--- EXERCISE DESCRIPTION ---
Among the lines of the listing below, retype exactly those from the one containing "How do I perform: Switch" through the one containing "The image size is (697, 1510).", both included. Do not include pictures.

--- DATA EXTRACTS ---
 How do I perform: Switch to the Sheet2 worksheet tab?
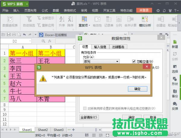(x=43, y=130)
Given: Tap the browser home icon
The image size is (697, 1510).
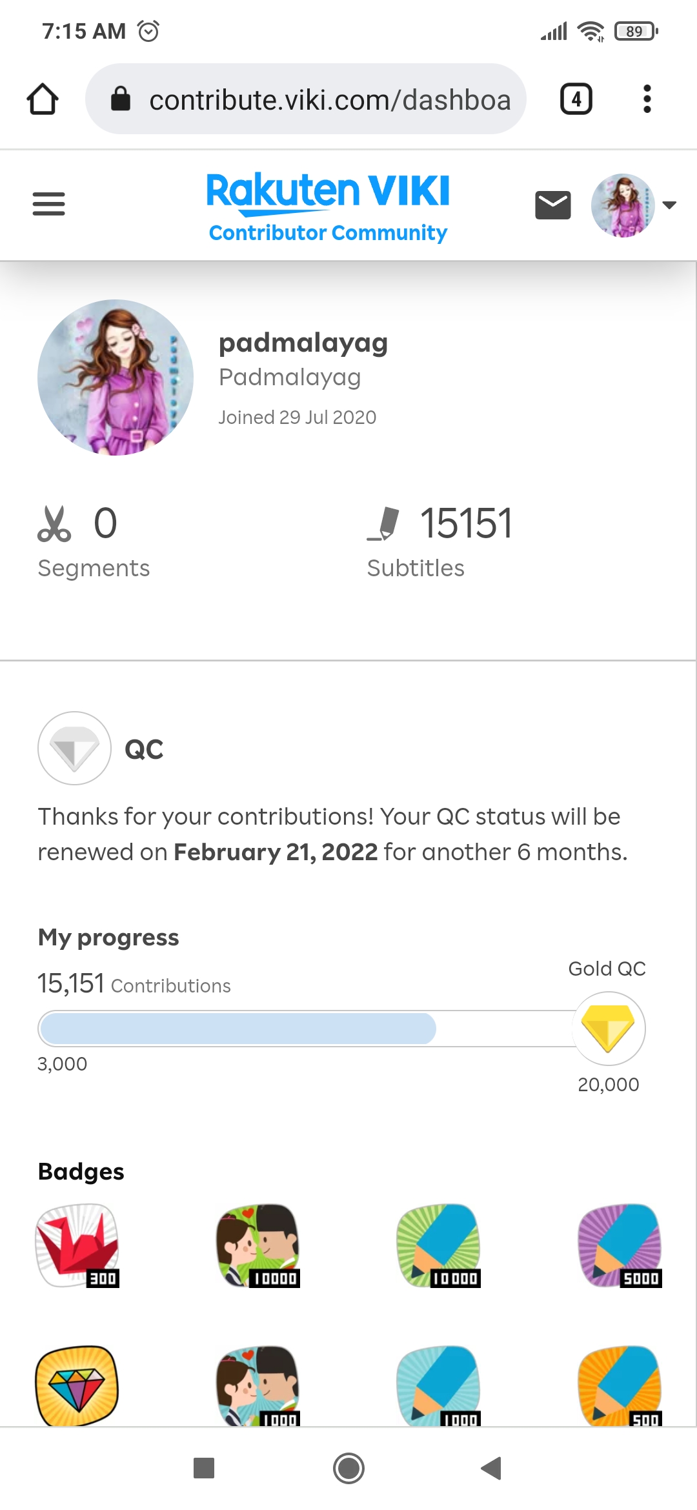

...

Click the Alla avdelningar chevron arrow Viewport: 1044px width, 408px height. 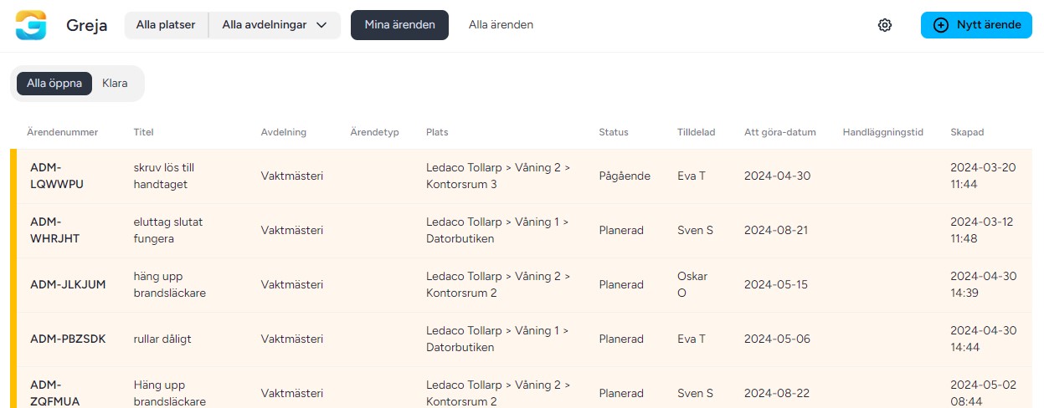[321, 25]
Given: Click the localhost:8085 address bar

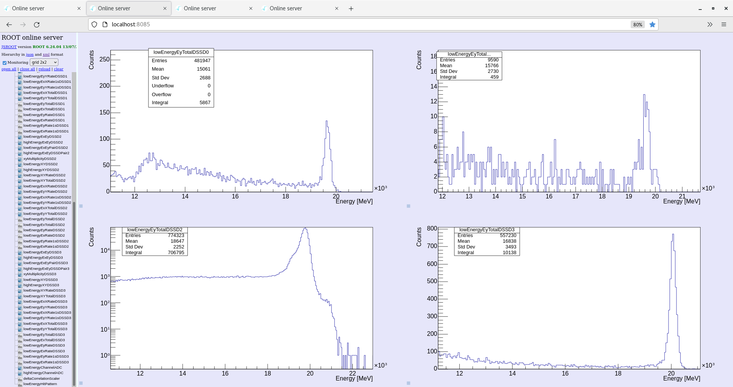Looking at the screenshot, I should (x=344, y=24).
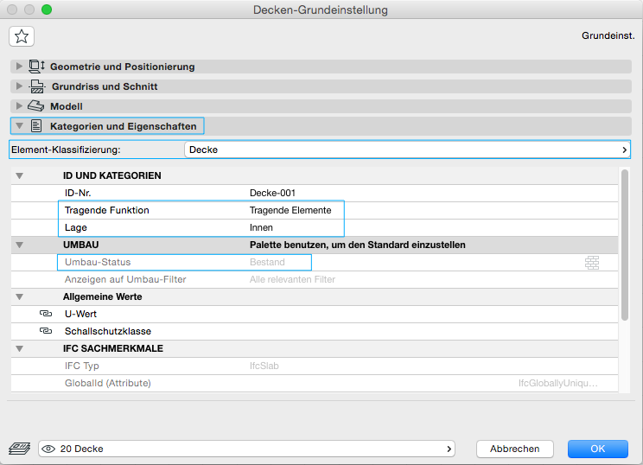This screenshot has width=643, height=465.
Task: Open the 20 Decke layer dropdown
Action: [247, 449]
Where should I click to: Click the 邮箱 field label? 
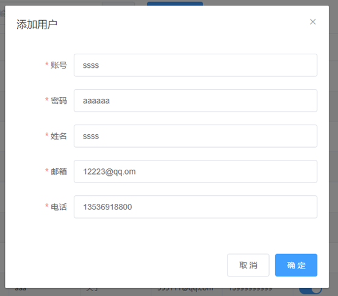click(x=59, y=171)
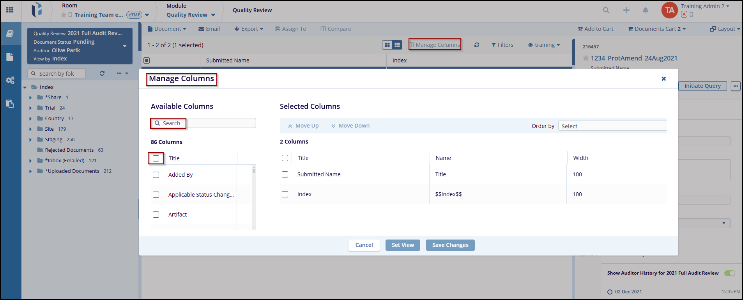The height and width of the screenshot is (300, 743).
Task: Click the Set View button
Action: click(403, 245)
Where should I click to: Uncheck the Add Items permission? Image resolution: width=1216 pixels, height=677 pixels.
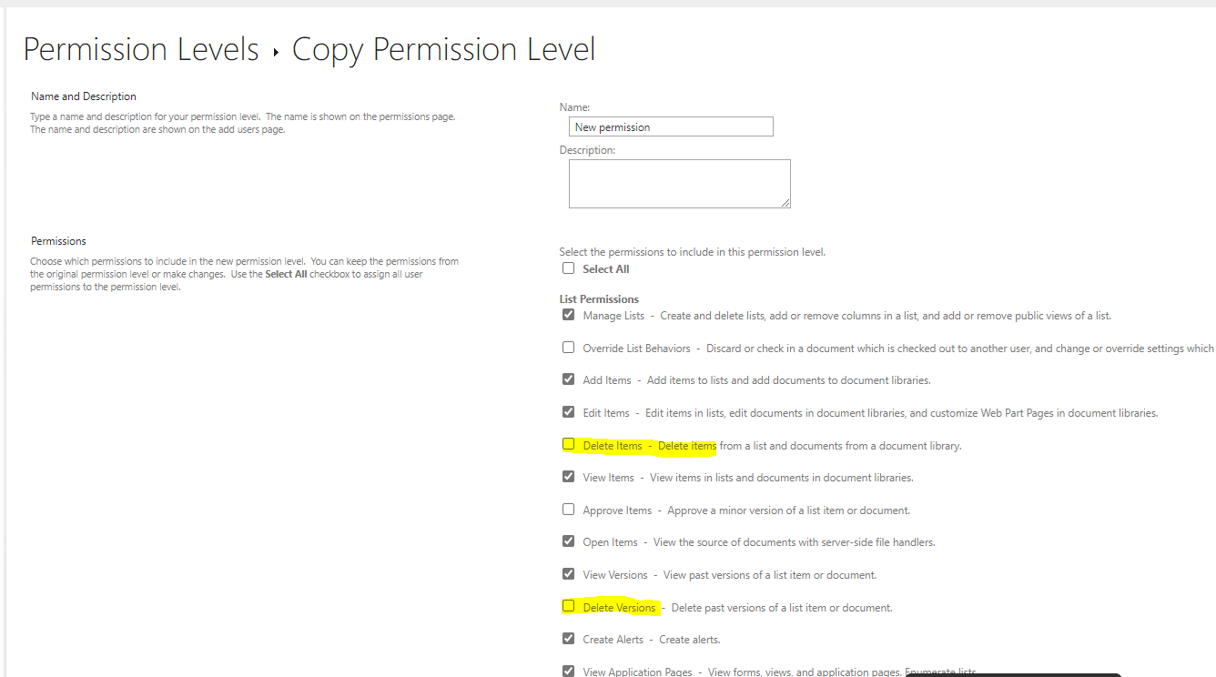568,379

--- WRITTEN ANSWER ---
 How do I perform: Switch to the Sheet2 worksheet tab?
(x=43, y=130)
Given: Tap the browser home icon
The image size is (697, 1510).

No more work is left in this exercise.